• WHAT IS EXPECTED
Please substitute "Find the position of" for "Identify the location of" everywhere in the records below and write them out again, with nothing else altered.

• Text and element pointing records
===============
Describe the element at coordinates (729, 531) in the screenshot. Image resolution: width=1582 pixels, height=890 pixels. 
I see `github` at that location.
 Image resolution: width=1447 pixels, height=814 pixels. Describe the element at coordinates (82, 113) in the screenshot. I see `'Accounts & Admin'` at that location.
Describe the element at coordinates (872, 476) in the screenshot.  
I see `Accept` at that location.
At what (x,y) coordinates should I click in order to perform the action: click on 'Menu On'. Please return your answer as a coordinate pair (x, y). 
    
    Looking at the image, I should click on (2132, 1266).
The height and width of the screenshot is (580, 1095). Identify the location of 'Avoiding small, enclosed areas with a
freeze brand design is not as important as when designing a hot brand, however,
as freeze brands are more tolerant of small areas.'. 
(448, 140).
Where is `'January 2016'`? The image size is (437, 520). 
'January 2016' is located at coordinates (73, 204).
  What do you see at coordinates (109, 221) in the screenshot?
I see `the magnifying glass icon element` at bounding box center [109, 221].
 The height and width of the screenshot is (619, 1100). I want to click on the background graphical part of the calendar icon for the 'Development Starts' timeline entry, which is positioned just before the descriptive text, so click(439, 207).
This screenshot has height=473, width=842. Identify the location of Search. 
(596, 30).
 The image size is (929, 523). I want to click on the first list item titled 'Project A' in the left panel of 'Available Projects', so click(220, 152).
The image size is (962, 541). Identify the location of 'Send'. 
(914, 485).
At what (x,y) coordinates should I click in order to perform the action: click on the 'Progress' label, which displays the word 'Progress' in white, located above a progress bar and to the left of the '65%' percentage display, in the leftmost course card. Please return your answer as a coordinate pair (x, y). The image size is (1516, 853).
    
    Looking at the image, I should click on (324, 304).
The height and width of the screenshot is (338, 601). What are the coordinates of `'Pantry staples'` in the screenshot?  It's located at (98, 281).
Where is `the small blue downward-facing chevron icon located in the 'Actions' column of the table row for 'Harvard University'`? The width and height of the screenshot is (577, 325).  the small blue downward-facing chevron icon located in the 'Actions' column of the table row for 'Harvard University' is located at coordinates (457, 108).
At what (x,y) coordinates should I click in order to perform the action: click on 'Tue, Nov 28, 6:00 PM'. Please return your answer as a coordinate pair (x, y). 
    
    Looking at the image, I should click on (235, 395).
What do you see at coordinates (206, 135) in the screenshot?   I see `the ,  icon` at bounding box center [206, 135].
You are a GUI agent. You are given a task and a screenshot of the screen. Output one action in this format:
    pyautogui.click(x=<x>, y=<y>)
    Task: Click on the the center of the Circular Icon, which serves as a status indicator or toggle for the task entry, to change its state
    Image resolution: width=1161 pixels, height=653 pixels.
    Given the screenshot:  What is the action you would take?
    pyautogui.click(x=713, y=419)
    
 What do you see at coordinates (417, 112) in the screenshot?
===============
• REPLY
Describe the element at coordinates (729, 531) in the screenshot. Image resolution: width=1582 pixels, height=890 pixels. 
I see `github` at that location.
 Image resolution: width=1447 pixels, height=814 pixels. Describe the element at coordinates (82, 113) in the screenshot. I see `'Accounts & Admin'` at that location.
Describe the element at coordinates (872, 476) in the screenshot.  
I see `Accept` at that location.
At what (x,y) coordinates should I click in order to perform the action: click on 'Menu On'. Please return your answer as a coordinate pair (x, y). 
    
    Looking at the image, I should click on (2132, 1266).
The height and width of the screenshot is (580, 1095). Find the position of 'Avoiding small, enclosed areas with a
freeze brand design is not as important as when designing a hot brand, however,
as freeze brands are more tolerant of small areas.'. 
(448, 140).
Where is `'January 2016'`? The image size is (437, 520). 
'January 2016' is located at coordinates (73, 204).
  What do you see at coordinates (109, 221) in the screenshot?
I see `the magnifying glass icon element` at bounding box center [109, 221].
 The height and width of the screenshot is (619, 1100). I want to click on the background graphical part of the calendar icon for the 'Development Starts' timeline entry, which is positioned just before the descriptive text, so click(439, 207).
This screenshot has height=473, width=842. Find the position of Search. 
(596, 30).
 The image size is (929, 523). I want to click on the first list item titled 'Project A' in the left panel of 'Available Projects', so click(220, 152).
The image size is (962, 541). Find the position of 'Send'. 
(914, 485).
At what (x,y) coordinates should I click in order to perform the action: click on the 'Progress' label, which displays the word 'Progress' in white, located above a progress bar and to the left of the '65%' percentage display, in the leftmost course card. Please return your answer as a coordinate pair (x, y). The image size is (1516, 853).
    
    Looking at the image, I should click on (324, 304).
The height and width of the screenshot is (338, 601). What are the coordinates of `'Pantry staples'` in the screenshot?  It's located at (98, 281).
Where is `the small blue downward-facing chevron icon located in the 'Actions' column of the table row for 'Harvard University'`? The width and height of the screenshot is (577, 325).  the small blue downward-facing chevron icon located in the 'Actions' column of the table row for 'Harvard University' is located at coordinates (457, 108).
At what (x,y) coordinates should I click in order to perform the action: click on 'Tue, Nov 28, 6:00 PM'. Please return your answer as a coordinate pair (x, y). 
    
    Looking at the image, I should click on (235, 395).
What do you see at coordinates (206, 135) in the screenshot?   I see `the ,  icon` at bounding box center [206, 135].
You are a GUI agent. You are given a task and a screenshot of the screen. Output one action in this format:
    pyautogui.click(x=<x>, y=<y>)
    Task: Click on the the center of the Circular Icon, which serves as a status indicator or toggle for the task entry, to change its state
    Image resolution: width=1161 pixels, height=653 pixels.
    Given the screenshot:  What is the action you would take?
    pyautogui.click(x=713, y=419)
    
 What do you see at coordinates (417, 112) in the screenshot?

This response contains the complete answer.